As crianças, sorrindo, confabulam sobre o fato. " Ele mereceu o castigo. Era carrasco por demais... Onde já se viu tantas proibições? Criança precisa de espaço."
Cláudia, farta em adjetivos e carnes, exalta-se. Bem feito para ele. Quem manda ridicularizar as pessoas? Esse é o preço a quem se satisfaz com decepções alheias; a condenação a quem delega anseios e medos diante dos críticos espelhos.
Os velhos, bengalas em riste, vociferam pragas." Desgraçado! Nunca mais será o mesmo; terá a mesma sina dos encarquilhados seres! Covarde sem escrúpulos!

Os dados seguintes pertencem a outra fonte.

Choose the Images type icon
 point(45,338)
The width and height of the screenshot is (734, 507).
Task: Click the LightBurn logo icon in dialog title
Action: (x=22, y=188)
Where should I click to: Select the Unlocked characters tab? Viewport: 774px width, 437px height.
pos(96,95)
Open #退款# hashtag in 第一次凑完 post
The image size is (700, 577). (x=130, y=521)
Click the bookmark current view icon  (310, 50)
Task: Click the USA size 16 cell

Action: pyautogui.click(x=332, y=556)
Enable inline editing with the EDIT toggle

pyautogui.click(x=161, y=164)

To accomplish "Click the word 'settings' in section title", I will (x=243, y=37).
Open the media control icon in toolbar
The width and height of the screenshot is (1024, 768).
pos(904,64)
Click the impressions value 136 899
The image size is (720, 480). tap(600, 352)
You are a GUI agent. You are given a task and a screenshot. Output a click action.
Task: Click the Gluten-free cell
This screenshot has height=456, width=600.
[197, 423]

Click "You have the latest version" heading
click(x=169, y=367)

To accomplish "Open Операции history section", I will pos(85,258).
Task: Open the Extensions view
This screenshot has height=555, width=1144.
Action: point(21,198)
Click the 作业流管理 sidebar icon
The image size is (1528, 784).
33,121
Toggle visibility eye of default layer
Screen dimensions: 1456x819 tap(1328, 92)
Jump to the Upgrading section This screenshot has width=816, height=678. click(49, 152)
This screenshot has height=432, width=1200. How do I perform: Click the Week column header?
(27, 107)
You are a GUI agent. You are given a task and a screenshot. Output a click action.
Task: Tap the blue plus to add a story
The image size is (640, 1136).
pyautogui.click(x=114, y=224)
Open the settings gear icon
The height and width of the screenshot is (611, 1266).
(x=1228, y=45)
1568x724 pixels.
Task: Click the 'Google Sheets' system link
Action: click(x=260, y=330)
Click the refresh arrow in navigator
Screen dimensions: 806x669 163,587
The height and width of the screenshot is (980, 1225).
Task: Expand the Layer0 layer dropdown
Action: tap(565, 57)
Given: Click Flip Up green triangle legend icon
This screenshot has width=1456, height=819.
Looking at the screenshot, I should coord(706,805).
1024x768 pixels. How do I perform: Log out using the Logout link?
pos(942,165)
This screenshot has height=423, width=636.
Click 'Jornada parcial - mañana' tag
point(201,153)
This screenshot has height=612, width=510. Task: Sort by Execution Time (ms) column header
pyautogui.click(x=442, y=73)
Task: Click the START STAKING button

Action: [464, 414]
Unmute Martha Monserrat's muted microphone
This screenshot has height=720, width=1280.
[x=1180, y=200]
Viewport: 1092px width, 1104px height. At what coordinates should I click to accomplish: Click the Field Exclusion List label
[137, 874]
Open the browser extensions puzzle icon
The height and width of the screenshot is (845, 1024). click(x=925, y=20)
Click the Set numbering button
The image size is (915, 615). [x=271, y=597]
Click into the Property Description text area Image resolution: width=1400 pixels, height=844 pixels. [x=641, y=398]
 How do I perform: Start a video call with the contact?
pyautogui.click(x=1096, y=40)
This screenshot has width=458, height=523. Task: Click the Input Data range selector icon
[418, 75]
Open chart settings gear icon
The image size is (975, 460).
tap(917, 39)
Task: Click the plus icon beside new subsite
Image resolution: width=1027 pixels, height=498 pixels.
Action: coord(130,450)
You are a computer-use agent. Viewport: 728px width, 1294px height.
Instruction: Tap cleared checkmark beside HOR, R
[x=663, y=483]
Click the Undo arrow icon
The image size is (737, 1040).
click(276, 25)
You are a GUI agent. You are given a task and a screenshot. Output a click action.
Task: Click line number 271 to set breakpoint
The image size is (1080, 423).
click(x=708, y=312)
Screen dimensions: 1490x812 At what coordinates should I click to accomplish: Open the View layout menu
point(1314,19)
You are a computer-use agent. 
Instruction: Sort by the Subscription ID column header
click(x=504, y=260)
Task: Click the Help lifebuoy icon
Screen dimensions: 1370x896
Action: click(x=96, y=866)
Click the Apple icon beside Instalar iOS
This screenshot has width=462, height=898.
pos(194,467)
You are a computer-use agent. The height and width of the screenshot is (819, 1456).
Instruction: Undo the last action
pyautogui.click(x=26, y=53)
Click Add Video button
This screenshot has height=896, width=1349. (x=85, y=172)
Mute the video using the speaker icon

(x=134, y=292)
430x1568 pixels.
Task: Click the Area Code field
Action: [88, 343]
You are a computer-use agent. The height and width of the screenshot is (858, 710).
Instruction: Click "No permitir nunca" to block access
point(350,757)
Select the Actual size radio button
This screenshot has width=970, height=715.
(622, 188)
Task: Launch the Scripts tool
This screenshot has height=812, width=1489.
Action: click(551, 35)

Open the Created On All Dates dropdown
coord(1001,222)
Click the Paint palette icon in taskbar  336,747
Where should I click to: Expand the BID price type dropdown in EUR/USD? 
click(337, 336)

Assassinar nossos filhos foi desleal...Que todo o mal da Terra recaia sobre você, sua múmia vigilante!"
Um namorado, quilômetros afastado da amada, choraminga." Crápula! Por sua culpa, estou neste cárcere, longe dos meus sonhos. Nas trevas me encontro; respiro o vento do abandono, o inferno da inquietação solitária, Canalha! Seu fim será lindo como um verme!"
E, naquele domingo chuvoso e insosso, perante os olhos incrédulos, o cadáver despertou. Maliciosamente, fitou a todos; guardou-lhes as expressões passivas de espanto. Revelou-se: era o Tempo, o dono dos destinos e, em segundos seculares, novamente os matou.